Jonge vrienden, de duivel heeft een haat tegen jou en gunt je geen geluk. Hij werkt nooit opbouwend, maar altijd afbrekend. Dat geldt zowel het geestelijke leven van Gods volk, als in de Christelijke gemeente. Waar God een kerk heeft, daar bouwt de duivel er een kapel naast, om vandaar uit zijn verwoestend werk te kunnen verrichten. Daar is hij in het Paradijs al mee begonnen. Hij zag hoe Adam en Eva, naar Gods beeld geschapen, aan de hand van hun God wandelde. Vol vijandschap zag hij de gelukstaat van de mens. En zijn lust was om de mens even diep te doen laten vallen, als hij zelf gezonken was. En we weten hoe de mens van zijn Schepper afviel, door het verraderlijke werk van de satan. En vanaf die tijd worden we met een huichelachtig hart geboren. Een ander woord voor huichelaar is: schijnheilige. De vraag is of we hier aan ontdekt zijn geworden door de Heilige Geest, want anders gaan we ons verheffen boven Ananias en Saffira, zijn vrouw. Je kunt over hen lezen in de Handelingen der Apostelen, hoofdstuk 5. Een zeer ernstige les ligt daarin voor ons allen opgesloten.

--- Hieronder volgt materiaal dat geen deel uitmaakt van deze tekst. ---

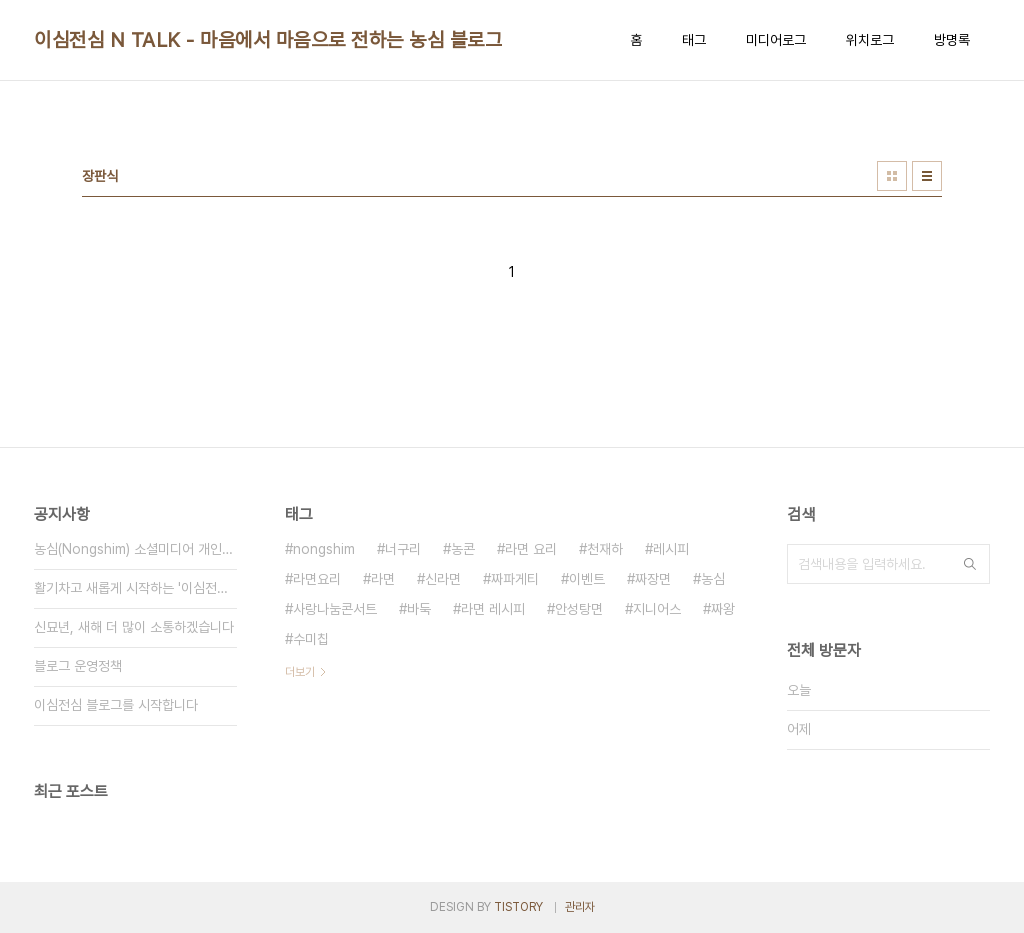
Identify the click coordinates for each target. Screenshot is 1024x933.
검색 (970, 564)
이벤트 (587, 579)
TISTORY (518, 907)
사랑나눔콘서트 (335, 609)
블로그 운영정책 (78, 666)
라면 (383, 579)
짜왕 (723, 609)
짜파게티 (515, 579)
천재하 (605, 549)
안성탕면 (579, 609)
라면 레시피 (493, 609)
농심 (713, 579)
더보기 (300, 672)
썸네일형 (892, 176)
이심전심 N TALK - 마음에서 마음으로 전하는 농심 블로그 (268, 40)
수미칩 (311, 639)
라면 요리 (531, 549)
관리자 (580, 907)
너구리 (403, 549)
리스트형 (927, 176)
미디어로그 (776, 40)
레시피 (671, 549)
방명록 (952, 40)
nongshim (324, 549)
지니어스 (657, 609)
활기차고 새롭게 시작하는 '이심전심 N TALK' (135, 588)
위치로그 (870, 40)
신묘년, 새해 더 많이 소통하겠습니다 (134, 627)
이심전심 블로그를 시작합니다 (116, 705)
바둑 (419, 609)
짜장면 (653, 579)
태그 (694, 40)
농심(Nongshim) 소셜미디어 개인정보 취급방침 (135, 549)
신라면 (443, 579)
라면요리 (317, 579)
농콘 (463, 549)
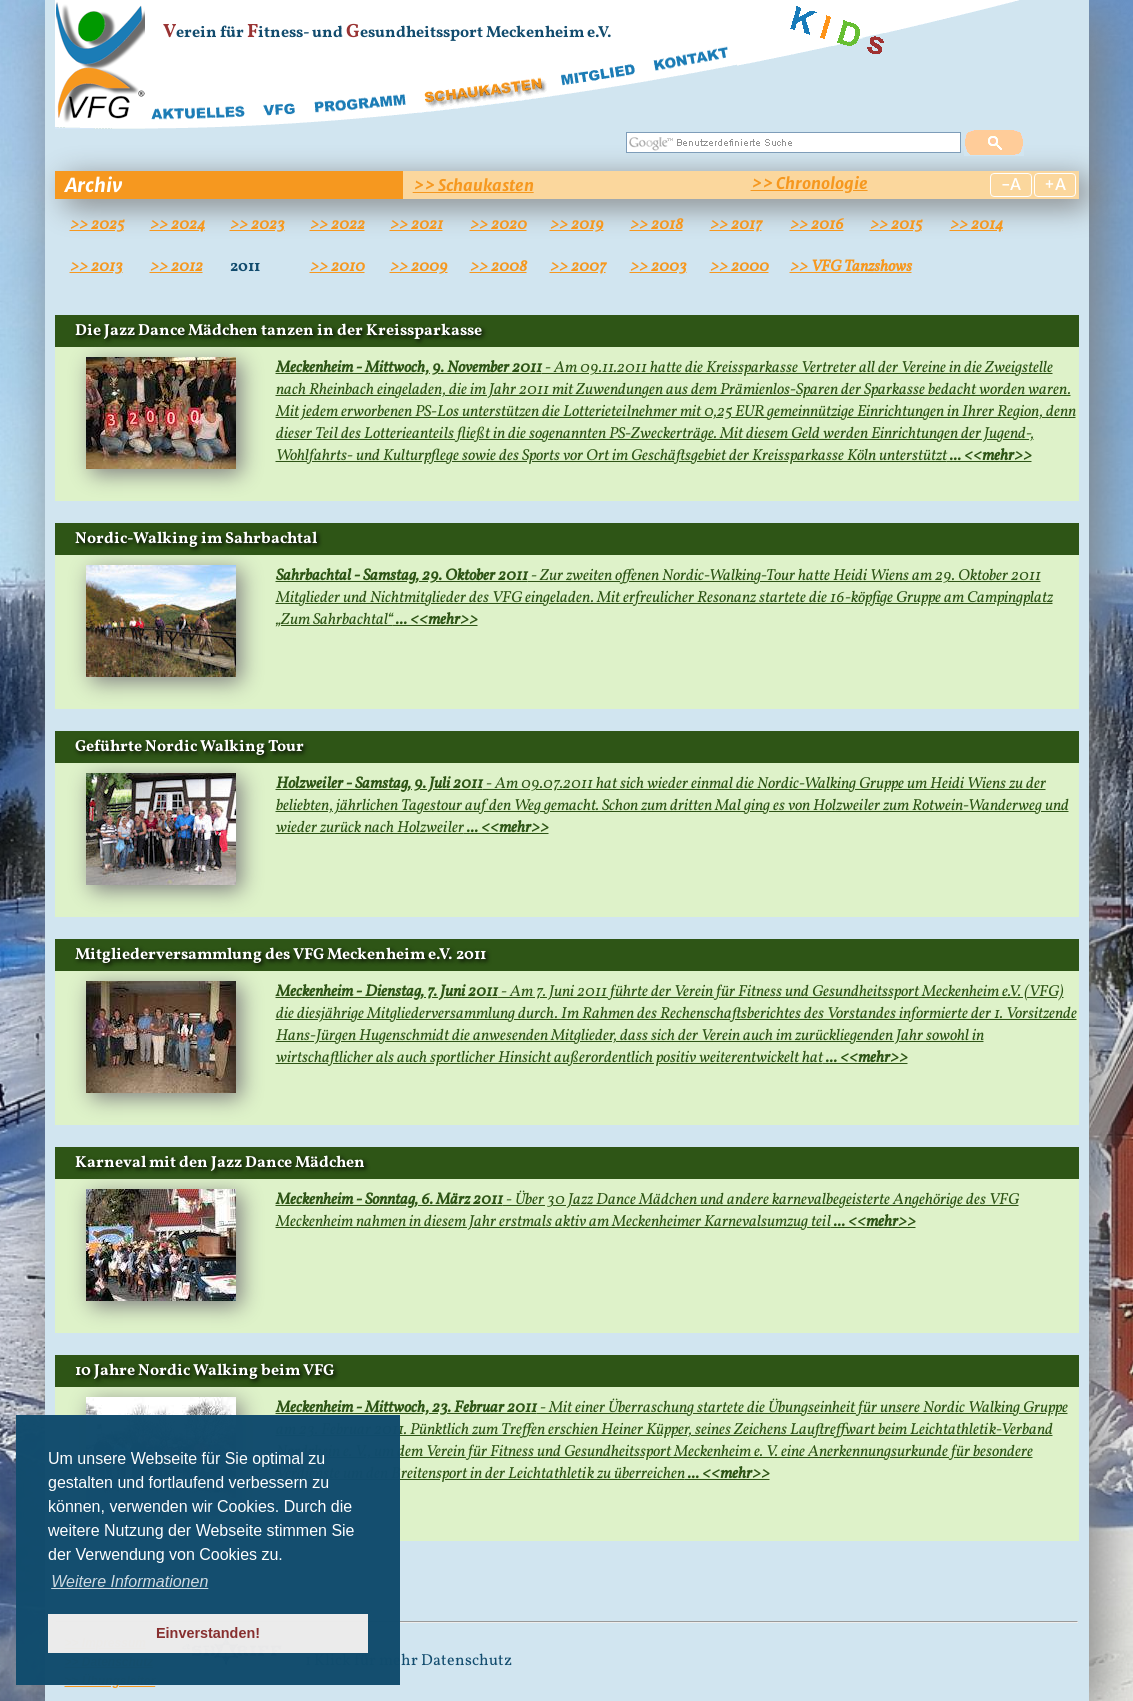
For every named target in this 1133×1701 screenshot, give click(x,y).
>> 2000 (739, 267)
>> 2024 (177, 225)
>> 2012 (176, 267)
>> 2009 (419, 267)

Waarom overkwam hen zo'n ernstig oordeel Gods? Wat was er aan de hand? Na de uitstorting van de Heilige Geest op het Pinksterfeest ontstond er een Christelijke gemeente. Velen kwamen tot geloof en bekering. De duivel raakte vele prooien kwijt, die de Heere uit zijn macht wegrukte. Dat was een gruwel in zijn ogen. Vervolgingen breken los, denk aan Saulus van Tarsen. De wereld onderneemt hevige aanvallen op de christelijke gemeente. Echter zonder resultaat. De aanval van buitenaf op de Kerk werd afgeslagen. De Koning der Kerk hield Zijn uitverkoren Kerk staande. Het vuur der eerste liefde brandde in de harten van Gods kinderen. Maar dat kon de satan niet zien. Hij zou proberen of hij die bloeiende gemeente niet kon verwoesten. De aanval van buiten afwas mislukt. Nu zou hij het van binnen uit proberen. En de Heere liet het toe. Waarom? Hij wilde laten zien, dat Zijn eigen werk elke proef kan doorstaan.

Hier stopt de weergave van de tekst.